Virtual Reality
A TWC project
Positive
Social Implications
Enhanced convenience
Virtual Reality, when incorporated within the daily lives of Man, can be used to promote convenience. In the example of Word Lens, an augmented reality app that allows users to translate text between different languages, travelling is made easy with the functions of virtual reality. The built-in cameras on smartphones and similar devices scans and identifies foreign text and then quickly translates and displays the words in another language that the user is familiar with on the device’s screen. The translation is performed in real-time without connection to the Internet, allowing users to easily and instantly read road signs in foreign countries or decipher menus displaying foreign cuisines without the need to approach others for help or to flip through limited translation books to attain important information. This greatly enhances the convenience of Man and demonstrates the positive social implications of using virtual reality.

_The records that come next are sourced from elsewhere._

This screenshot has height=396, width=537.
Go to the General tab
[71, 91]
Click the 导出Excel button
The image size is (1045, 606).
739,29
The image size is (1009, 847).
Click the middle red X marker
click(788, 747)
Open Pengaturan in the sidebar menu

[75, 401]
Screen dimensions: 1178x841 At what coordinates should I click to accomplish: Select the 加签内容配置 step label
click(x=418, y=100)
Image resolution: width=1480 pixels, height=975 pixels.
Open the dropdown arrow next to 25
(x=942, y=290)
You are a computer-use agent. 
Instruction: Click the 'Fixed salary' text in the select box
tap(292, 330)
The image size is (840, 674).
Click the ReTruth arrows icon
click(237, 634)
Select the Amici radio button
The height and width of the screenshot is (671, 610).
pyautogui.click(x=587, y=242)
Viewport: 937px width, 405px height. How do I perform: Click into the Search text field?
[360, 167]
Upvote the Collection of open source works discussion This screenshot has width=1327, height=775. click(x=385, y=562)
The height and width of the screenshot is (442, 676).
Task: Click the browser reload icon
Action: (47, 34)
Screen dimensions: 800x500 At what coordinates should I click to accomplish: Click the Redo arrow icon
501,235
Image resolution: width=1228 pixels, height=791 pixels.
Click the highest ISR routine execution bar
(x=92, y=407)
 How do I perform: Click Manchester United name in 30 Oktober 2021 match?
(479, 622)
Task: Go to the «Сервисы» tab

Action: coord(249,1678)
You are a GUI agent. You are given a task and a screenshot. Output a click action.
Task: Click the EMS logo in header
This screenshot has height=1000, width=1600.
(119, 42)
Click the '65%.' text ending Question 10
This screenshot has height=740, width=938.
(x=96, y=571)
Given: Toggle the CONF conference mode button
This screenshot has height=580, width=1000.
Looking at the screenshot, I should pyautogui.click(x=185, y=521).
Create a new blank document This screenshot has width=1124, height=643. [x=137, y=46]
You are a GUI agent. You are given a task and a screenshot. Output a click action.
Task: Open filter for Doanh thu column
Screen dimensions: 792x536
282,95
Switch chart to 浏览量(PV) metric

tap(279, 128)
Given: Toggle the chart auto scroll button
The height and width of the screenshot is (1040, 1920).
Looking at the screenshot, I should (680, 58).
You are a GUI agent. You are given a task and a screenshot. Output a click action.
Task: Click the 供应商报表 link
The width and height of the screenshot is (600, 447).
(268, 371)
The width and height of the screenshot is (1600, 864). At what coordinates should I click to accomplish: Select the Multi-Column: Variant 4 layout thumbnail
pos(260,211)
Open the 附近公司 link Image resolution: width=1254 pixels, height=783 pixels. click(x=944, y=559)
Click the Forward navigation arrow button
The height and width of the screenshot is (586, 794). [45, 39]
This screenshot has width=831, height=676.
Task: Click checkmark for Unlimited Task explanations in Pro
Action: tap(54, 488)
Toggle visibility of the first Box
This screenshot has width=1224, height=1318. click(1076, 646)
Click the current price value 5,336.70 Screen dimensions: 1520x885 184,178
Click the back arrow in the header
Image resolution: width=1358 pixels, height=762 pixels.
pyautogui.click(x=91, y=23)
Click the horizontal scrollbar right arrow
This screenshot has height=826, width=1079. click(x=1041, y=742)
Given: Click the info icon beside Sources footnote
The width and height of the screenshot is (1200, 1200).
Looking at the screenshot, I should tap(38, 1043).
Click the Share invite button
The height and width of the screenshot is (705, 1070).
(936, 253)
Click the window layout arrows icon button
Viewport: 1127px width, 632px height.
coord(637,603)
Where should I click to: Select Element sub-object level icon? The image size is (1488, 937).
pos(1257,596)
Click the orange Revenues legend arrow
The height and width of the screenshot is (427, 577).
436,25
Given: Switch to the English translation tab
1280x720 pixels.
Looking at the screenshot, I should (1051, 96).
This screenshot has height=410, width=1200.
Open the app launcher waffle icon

Teaching our needy members of society how to interact
Virtual Reality is being used to help autistic children and adults develop the necessary skills to be able to perform tasks independently, something most of us take for granted. A virtual environment is a safe way of teaching these skills to provide the autistic person with the security that they need to believe that they can carry out the tasks independently which will encourage the autistic person to embark on such tasks in the real world. One example of this is a virtual reality system developed by a team of researchers at The University of Haifa, Israel. This system features a number of scenarios which are all designed to teach autistic children how to cross a road. The simulation shows a street with traffic lights and cars which the child interacts with. The child learns to cross a road safely in this virtual reality which can be easily controlled and hence does not place them in danger or cause undue stress. Virtual reality is also used to help autistic children with social attention problems. One example of this is a system developed in the US which aims to improve social attention in autistic children. The child wears a head mounted display (HMD) which shows images from a virtual classroom. This classroom contains a set of 3D virtual people or avatars who deliver an individual presentation. But each of these avatars starts to fade if the child looks away or loses interest.
Saving Lives
As can be noted from the training applications of virtual reality, the safe, controlled environment provides the trainee with as much leeway to make mistakes as possible. The customisability of the content allows for greater degrees of difficulty and skill level as the trainee progresses. As the simulations provide the trainee with the next best thing to real-life experience, they result in being more dextrous and able than their non-VR trained counterparts. For instance, a study published by the British Medical Journal showed that those who had undergone VR training in laparoscopic surgery could finish their surgeries at a median average of 12 minutes while the traditionally trained group finished theirs at an average of 24 minutes.
Anticipate Risk
Simulators would also be able to calculate the amount of risk that is faced in a possible situation which is useful in training disaster rescuers on the path that they should take in a disaster scenario which would pose the least risk to both them and the victims. Also, it could allow surgeons to anticipate the possible risks that could occur during a surgery or even for car manufacturers, it would allow them to test their cars in every situation imaginable to check the safety of the car under different conditions. This would allow them to take the best course of action.